## Begin Input
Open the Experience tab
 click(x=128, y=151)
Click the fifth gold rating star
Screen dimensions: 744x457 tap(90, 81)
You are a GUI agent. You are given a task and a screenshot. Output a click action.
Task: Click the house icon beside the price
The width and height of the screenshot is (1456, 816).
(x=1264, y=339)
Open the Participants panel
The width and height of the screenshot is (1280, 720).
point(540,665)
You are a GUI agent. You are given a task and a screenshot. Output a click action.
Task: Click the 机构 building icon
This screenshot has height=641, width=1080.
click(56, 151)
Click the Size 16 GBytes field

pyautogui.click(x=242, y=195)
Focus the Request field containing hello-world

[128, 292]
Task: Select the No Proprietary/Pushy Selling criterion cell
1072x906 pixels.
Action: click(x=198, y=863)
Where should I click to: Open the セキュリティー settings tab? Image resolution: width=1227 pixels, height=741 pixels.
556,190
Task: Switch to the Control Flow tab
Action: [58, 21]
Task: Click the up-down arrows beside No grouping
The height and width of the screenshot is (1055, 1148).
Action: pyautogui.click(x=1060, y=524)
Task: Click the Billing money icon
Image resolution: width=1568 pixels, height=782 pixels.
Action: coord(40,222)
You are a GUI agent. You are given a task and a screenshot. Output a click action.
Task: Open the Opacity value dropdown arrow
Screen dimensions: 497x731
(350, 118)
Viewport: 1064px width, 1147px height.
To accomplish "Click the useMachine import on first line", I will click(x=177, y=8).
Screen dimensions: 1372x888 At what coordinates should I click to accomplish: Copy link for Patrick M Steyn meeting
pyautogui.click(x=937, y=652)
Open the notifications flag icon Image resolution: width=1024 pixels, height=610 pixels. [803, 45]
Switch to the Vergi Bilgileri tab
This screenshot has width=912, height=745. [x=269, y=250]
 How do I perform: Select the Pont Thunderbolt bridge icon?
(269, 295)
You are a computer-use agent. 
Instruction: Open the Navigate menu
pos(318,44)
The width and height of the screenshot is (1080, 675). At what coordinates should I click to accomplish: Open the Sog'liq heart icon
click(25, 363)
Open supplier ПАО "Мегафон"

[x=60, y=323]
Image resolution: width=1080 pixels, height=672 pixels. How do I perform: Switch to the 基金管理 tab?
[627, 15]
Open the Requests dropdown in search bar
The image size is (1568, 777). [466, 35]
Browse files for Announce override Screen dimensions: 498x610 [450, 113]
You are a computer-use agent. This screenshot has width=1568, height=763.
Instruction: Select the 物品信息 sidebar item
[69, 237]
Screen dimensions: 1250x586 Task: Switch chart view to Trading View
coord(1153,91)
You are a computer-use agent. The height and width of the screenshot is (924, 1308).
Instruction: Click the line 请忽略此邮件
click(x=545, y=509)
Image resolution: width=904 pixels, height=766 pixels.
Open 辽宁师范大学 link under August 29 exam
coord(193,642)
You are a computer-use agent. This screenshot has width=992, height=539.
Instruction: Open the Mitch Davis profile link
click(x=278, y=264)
## End Input
Aim of the task → Retype every line above with no changes.

Correct result →
Open the Experience tab
 click(x=128, y=151)
Click the fifth gold rating star
Screen dimensions: 744x457 tap(90, 81)
You are a GUI agent. You are given a task and a screenshot. Output a click action.
Task: Click the house icon beside the price
The width and height of the screenshot is (1456, 816).
(x=1264, y=339)
Open the Participants panel
The width and height of the screenshot is (1280, 720).
point(540,665)
You are a GUI agent. You are given a task and a screenshot. Output a click action.
Task: Click the 机构 building icon
This screenshot has height=641, width=1080.
click(56, 151)
Click the Size 16 GBytes field

pyautogui.click(x=242, y=195)
Focus the Request field containing hello-world

[128, 292]
Task: Select the No Proprietary/Pushy Selling criterion cell
1072x906 pixels.
Action: click(x=198, y=863)
Where should I click to: Open the セキュリティー settings tab? Image resolution: width=1227 pixels, height=741 pixels.
556,190
Task: Switch to the Control Flow tab
Action: [58, 21]
Task: Click the up-down arrows beside No grouping
The height and width of the screenshot is (1055, 1148).
Action: pyautogui.click(x=1060, y=524)
Task: Click the Billing money icon
Image resolution: width=1568 pixels, height=782 pixels.
Action: coord(40,222)
You are a GUI agent. You are given a task and a screenshot. Output a click action.
Task: Open the Opacity value dropdown arrow
Screen dimensions: 497x731
(350, 118)
Viewport: 1064px width, 1147px height.
To accomplish "Click the useMachine import on first line", I will click(x=177, y=8).
Screen dimensions: 1372x888 At what coordinates should I click to accomplish: Copy link for Patrick M Steyn meeting
pyautogui.click(x=937, y=652)
Open the notifications flag icon Image resolution: width=1024 pixels, height=610 pixels. [803, 45]
Switch to the Vergi Bilgileri tab
This screenshot has width=912, height=745. [x=269, y=250]
 How do I perform: Select the Pont Thunderbolt bridge icon?
(269, 295)
You are a computer-use agent. 
Instruction: Open the Navigate menu
pos(318,44)
The width and height of the screenshot is (1080, 675). At what coordinates should I click to accomplish: Open the Sog'liq heart icon
click(25, 363)
Open supplier ПАО "Мегафон"

[x=60, y=323]
Image resolution: width=1080 pixels, height=672 pixels. How do I perform: Switch to the 基金管理 tab?
[627, 15]
Open the Requests dropdown in search bar
The image size is (1568, 777). [466, 35]
Browse files for Announce override Screen dimensions: 498x610 [450, 113]
You are a computer-use agent. This screenshot has width=1568, height=763.
Instruction: Select the 物品信息 sidebar item
[69, 237]
Screen dimensions: 1250x586 Task: Switch chart view to Trading View
coord(1153,91)
You are a computer-use agent. The height and width of the screenshot is (924, 1308).
Instruction: Click the line 请忽略此邮件
click(x=545, y=509)
Image resolution: width=904 pixels, height=766 pixels.
Open 辽宁师范大学 link under August 29 exam
coord(193,642)
You are a computer-use agent. This screenshot has width=992, height=539.
Instruction: Open the Mitch Davis profile link
click(x=278, y=264)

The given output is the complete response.